▸ Task goal
Copy each of the rows below exactly, keeping every character and line break as it is.
··· Recorded data
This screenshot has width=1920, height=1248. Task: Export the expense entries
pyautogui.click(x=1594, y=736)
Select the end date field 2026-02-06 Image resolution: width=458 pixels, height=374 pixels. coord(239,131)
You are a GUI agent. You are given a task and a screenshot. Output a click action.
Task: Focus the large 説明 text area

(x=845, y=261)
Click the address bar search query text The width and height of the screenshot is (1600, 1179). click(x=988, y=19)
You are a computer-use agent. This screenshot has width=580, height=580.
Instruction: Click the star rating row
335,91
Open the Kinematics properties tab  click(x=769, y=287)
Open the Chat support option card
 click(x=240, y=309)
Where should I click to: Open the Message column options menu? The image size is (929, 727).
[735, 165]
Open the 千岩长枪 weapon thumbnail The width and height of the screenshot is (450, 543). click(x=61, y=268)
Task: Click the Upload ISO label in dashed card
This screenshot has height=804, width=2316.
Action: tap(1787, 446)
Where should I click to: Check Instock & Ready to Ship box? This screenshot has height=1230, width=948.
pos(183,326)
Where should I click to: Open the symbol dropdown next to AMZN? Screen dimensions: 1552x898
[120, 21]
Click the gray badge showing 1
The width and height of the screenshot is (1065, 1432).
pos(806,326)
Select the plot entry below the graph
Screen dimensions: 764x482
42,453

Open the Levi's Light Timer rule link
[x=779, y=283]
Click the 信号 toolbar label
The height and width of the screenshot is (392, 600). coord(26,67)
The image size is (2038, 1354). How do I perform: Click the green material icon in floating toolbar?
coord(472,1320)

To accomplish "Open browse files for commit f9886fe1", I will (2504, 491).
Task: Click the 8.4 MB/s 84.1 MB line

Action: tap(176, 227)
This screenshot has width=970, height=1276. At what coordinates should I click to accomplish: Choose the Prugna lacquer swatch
······
▸ Answer to this exercise
This screenshot has width=1920, height=1248. Task: Export the expense entries
pyautogui.click(x=1594, y=736)
Select the end date field 2026-02-06 Image resolution: width=458 pixels, height=374 pixels. coord(239,131)
You are a GUI agent. You are given a task and a screenshot. Output a click action.
Task: Focus the large 説明 text area

(x=845, y=261)
Click the address bar search query text The width and height of the screenshot is (1600, 1179). click(x=988, y=19)
You are a computer-use agent. This screenshot has width=580, height=580.
Instruction: Click the star rating row
335,91
Open the Kinematics properties tab  click(x=769, y=287)
Open the Chat support option card
 click(x=240, y=309)
Where should I click to: Open the Message column options menu? The image size is (929, 727).
[735, 165]
Open the 千岩长枪 weapon thumbnail The width and height of the screenshot is (450, 543). click(x=61, y=268)
Task: Click the Upload ISO label in dashed card
This screenshot has height=804, width=2316.
Action: tap(1787, 446)
Where should I click to: Check Instock & Ready to Ship box? This screenshot has height=1230, width=948.
pos(183,326)
Where should I click to: Open the symbol dropdown next to AMZN? Screen dimensions: 1552x898
[120, 21]
Click the gray badge showing 1
The width and height of the screenshot is (1065, 1432).
pos(806,326)
Select the plot entry below the graph
Screen dimensions: 764x482
42,453

Open the Levi's Light Timer rule link
[x=779, y=283]
Click the 信号 toolbar label
The height and width of the screenshot is (392, 600). coord(26,67)
The image size is (2038, 1354). How do I perform: Click the green material icon in floating toolbar?
coord(472,1320)

To accomplish "Open browse files for commit f9886fe1", I will (2504, 491).
Task: Click the 8.4 MB/s 84.1 MB line

Action: tap(176, 227)
This screenshot has width=970, height=1276. At what coordinates should I click to accomplish: Choose the Prugna lacquer swatch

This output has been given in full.